Diagnosis depends on the growth of Scedosporium species from involved tissue and the demonstration of invasion by histopathologic techniques that show septate hyphae in tissues. Culture evidence is essential because Scedosporium species are difficult to differentiate from Aspergillus in tissues. Demonstration of tissue invasion is essential because these ubiquitous environmental molds can be mere contaminants or colonizers. S. prolificans can grow in blood cultures, but S. apiospermum usually does not. There are no serologic assays for Scedosporium. PCR techniques have proved useful but are available only through fungal reference laboratories.
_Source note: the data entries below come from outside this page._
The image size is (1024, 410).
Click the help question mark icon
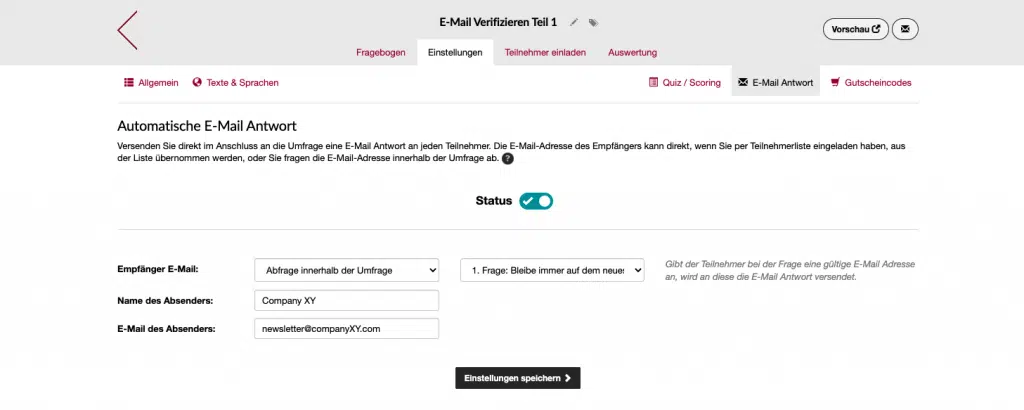(x=508, y=159)
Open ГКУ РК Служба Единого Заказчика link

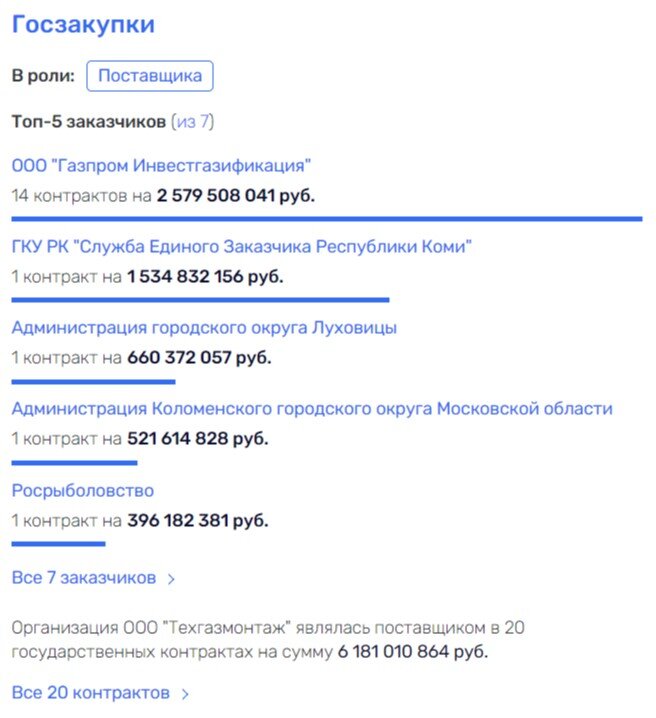coord(241,246)
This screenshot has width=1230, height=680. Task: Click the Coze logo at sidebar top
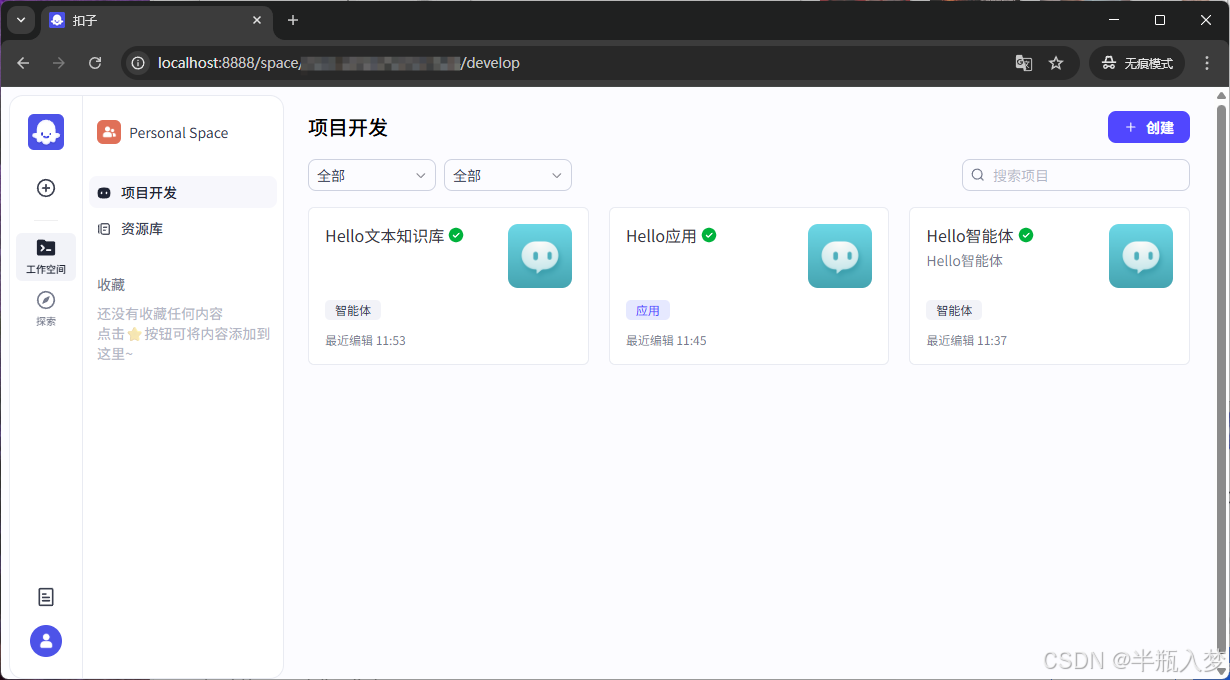click(x=45, y=131)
Scedosporium species are resistant to AmB, echinocandins, and some azoles. Voriconazole is the agent of choice for S. apiospermum, and posaconazole also has been used for this infection. S. prolificans is resistant in vitro to almost every available antifungal agent; the addition of agents such as terbinafine to a voriconazole regimen has been attempted because in vitro data suggest possible synergy against some strains of S. prolificans. Mortality rates for invasive S. apiospermum infection are ∼50%, but those for invasive S. prolificans infection remain as high as 85–100%.
The genus Trichosporon contains many species, some of which cause localized infection of hair and nails. The major pathogen responsible for invasive infection is Trichosporon asahii. Trichosporon species grow as yeast-like colonies in vitro; in vivo, however, hyphae, pseudohyphae, and arthroconidia can also be seen.
Epidemiology and pathogenesis
These yeasts are commonly found in soil, sewage, and water and in rare instances can colonize human skin and the human gastrointestinal tract. Most infections follow fungal inhalation or entry via central venous catheters. Systemic infection occurs almost exclusively in immunocompromised hosts, including those who have hematologic malignancies, are neutropenic, have received a solid organ transplant, or are receiving glucocorticoids.
Disseminated trichosporonosis resembles invasive candidiasis, and fungemia is often the initial manifestation of infection. Pneumonia, skin lesions, and sepsis syndrome are common. The skin lesions begin as papules or nodules surrounded by erythema and progress to central necrosis. A chronic form of infection mimics hepatosplenic candidiasis (chronic disseminated candidiasis).
The diagnosis of systemic Trichosporon infection is established by growth of the organism from involved tissues or from blood. Histopathologic examination of a skin lesion showing a mixture of yeast forms, arthroconidia, and hyphae can lead to an early presumptive diagnosis of trichosporonosis. The serum cryptococcal antigen latex agglutination test may be positive in patients with disseminated trichosporonosis because T. asahii and Cryptococcus neoformans share polysaccharide antigens.
Rates of response to AmB have been disappointing, and many Trichosporon isolates are resistant in vitro. Voriconazole appears to be the antifungal agent of choice and is used at a dosage of 200–400 mg twice daily. The mortality rates for disseminated Trichosporon infection have been as high as 70% but are decreasing with the use of newer azoles, such as voriconazole; however, patients who remain neutropenic are likely to succumb to this infection.